▶ [Requirements] Rewrite the entries below, replacing "Internet Options" with "Network Settings" wherever it appears and leaving all other text unchanged.
### Provided data ###
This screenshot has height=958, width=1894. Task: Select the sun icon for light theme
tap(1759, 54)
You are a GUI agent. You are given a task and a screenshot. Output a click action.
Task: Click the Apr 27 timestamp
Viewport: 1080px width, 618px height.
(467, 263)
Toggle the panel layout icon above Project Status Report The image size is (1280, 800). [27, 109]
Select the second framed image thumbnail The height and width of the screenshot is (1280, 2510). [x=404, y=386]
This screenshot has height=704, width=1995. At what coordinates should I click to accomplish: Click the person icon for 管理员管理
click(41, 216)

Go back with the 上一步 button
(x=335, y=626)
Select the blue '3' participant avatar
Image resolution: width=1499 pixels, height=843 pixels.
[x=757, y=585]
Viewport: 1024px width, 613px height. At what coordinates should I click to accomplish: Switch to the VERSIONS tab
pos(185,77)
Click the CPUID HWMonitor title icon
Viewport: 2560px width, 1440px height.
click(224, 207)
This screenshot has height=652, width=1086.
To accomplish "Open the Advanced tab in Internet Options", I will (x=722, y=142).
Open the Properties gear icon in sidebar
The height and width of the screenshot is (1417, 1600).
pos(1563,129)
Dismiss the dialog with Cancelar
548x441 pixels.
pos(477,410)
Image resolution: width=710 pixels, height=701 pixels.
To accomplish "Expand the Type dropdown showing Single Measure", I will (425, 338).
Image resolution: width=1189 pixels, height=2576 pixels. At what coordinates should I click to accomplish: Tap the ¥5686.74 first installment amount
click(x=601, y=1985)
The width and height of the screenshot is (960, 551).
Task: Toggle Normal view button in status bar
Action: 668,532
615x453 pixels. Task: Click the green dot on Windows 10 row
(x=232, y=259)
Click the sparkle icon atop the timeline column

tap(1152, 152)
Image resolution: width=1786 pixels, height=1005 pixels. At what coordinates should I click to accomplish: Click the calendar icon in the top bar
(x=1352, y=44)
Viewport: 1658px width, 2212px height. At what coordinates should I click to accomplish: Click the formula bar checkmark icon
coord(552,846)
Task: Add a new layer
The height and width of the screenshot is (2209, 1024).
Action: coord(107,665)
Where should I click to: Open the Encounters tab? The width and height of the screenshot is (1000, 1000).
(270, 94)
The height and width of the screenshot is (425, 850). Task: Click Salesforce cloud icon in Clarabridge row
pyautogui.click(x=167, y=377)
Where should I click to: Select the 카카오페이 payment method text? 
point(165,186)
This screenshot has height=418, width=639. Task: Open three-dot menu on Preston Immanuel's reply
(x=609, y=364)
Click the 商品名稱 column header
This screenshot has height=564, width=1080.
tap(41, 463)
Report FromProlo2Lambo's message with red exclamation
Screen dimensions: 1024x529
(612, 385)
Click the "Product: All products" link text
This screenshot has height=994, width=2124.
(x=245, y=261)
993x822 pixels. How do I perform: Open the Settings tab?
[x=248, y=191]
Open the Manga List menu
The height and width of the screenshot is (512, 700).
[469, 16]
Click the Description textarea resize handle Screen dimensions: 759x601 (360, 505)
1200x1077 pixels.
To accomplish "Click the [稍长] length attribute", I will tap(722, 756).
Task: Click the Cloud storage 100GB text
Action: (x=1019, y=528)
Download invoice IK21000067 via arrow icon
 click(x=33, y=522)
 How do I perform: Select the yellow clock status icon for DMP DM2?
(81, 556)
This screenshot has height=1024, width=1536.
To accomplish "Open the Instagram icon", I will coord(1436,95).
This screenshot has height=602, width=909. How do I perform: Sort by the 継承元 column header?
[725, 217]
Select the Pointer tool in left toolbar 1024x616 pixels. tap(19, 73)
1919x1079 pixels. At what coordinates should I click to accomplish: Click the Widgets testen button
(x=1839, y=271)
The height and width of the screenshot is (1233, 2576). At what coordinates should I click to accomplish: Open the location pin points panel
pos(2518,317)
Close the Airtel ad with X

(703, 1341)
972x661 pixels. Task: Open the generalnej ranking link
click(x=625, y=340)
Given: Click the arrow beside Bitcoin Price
###
▶ [Correct result]
This screenshot has height=958, width=1894. Task: Select the sun icon for light theme
tap(1759, 54)
You are a GUI agent. You are given a task and a screenshot. Output a click action.
Task: Click the Apr 27 timestamp
Viewport: 1080px width, 618px height.
(467, 263)
Toggle the panel layout icon above Project Status Report The image size is (1280, 800). [27, 109]
Select the second framed image thumbnail The height and width of the screenshot is (1280, 2510). [x=404, y=386]
This screenshot has height=704, width=1995. At what coordinates should I click to accomplish: Click the person icon for 管理员管理
click(41, 216)

Go back with the 上一步 button
(x=335, y=626)
Select the blue '3' participant avatar
Image resolution: width=1499 pixels, height=843 pixels.
[x=757, y=585]
Viewport: 1024px width, 613px height. At what coordinates should I click to accomplish: Switch to the VERSIONS tab
pos(185,77)
Click the CPUID HWMonitor title icon
Viewport: 2560px width, 1440px height.
click(224, 207)
This screenshot has height=652, width=1086.
To accomplish "Open the Advanced tab in Network Settings", I will (x=722, y=142).
Open the Properties gear icon in sidebar
The height and width of the screenshot is (1417, 1600).
pos(1563,129)
Dismiss the dialog with Cancelar
548x441 pixels.
pos(477,410)
Image resolution: width=710 pixels, height=701 pixels.
To accomplish "Expand the Type dropdown showing Single Measure", I will (425, 338).
Image resolution: width=1189 pixels, height=2576 pixels. At what coordinates should I click to accomplish: Tap the ¥5686.74 first installment amount
click(x=601, y=1985)
The width and height of the screenshot is (960, 551).
Task: Toggle Normal view button in status bar
Action: 668,532
615x453 pixels. Task: Click the green dot on Windows 10 row
(x=232, y=259)
Click the sparkle icon atop the timeline column

tap(1152, 152)
Image resolution: width=1786 pixels, height=1005 pixels. At what coordinates should I click to accomplish: Click the calendar icon in the top bar
(x=1352, y=44)
Viewport: 1658px width, 2212px height. At what coordinates should I click to accomplish: Click the formula bar checkmark icon
coord(552,846)
Task: Add a new layer
The height and width of the screenshot is (2209, 1024).
Action: coord(107,665)
Where should I click to: Open the Encounters tab? The width and height of the screenshot is (1000, 1000).
(270, 94)
The height and width of the screenshot is (425, 850). Task: Click Salesforce cloud icon in Clarabridge row
pyautogui.click(x=167, y=377)
Where should I click to: Select the 카카오페이 payment method text? 
point(165,186)
This screenshot has height=418, width=639. Task: Open three-dot menu on Preston Immanuel's reply
(x=609, y=364)
Click the 商品名稱 column header
This screenshot has height=564, width=1080.
tap(41, 463)
Report FromProlo2Lambo's message with red exclamation
Screen dimensions: 1024x529
(612, 385)
Click the "Product: All products" link text
This screenshot has height=994, width=2124.
(x=245, y=261)
993x822 pixels. How do I perform: Open the Settings tab?
[x=248, y=191]
Open the Manga List menu
The height and width of the screenshot is (512, 700).
[469, 16]
Click the Description textarea resize handle Screen dimensions: 759x601 (360, 505)
1200x1077 pixels.
To accomplish "Click the [稍长] length attribute", I will tap(722, 756).
Task: Click the Cloud storage 100GB text
Action: (x=1019, y=528)
Download invoice IK21000067 via arrow icon
 click(x=33, y=522)
 How do I perform: Select the yellow clock status icon for DMP DM2?
(81, 556)
This screenshot has height=1024, width=1536.
To accomplish "Open the Instagram icon", I will coord(1436,95).
This screenshot has height=602, width=909. How do I perform: Sort by the 継承元 column header?
[725, 217]
Select the Pointer tool in left toolbar 1024x616 pixels. tap(19, 73)
1919x1079 pixels. At what coordinates should I click to accomplish: Click the Widgets testen button
(x=1839, y=271)
The height and width of the screenshot is (1233, 2576). At what coordinates should I click to accomplish: Open the location pin points panel
pos(2518,317)
Close the Airtel ad with X

(703, 1341)
972x661 pixels. Task: Open the generalnej ranking link
click(x=625, y=340)
Given: Click the arrow beside Bitcoin Price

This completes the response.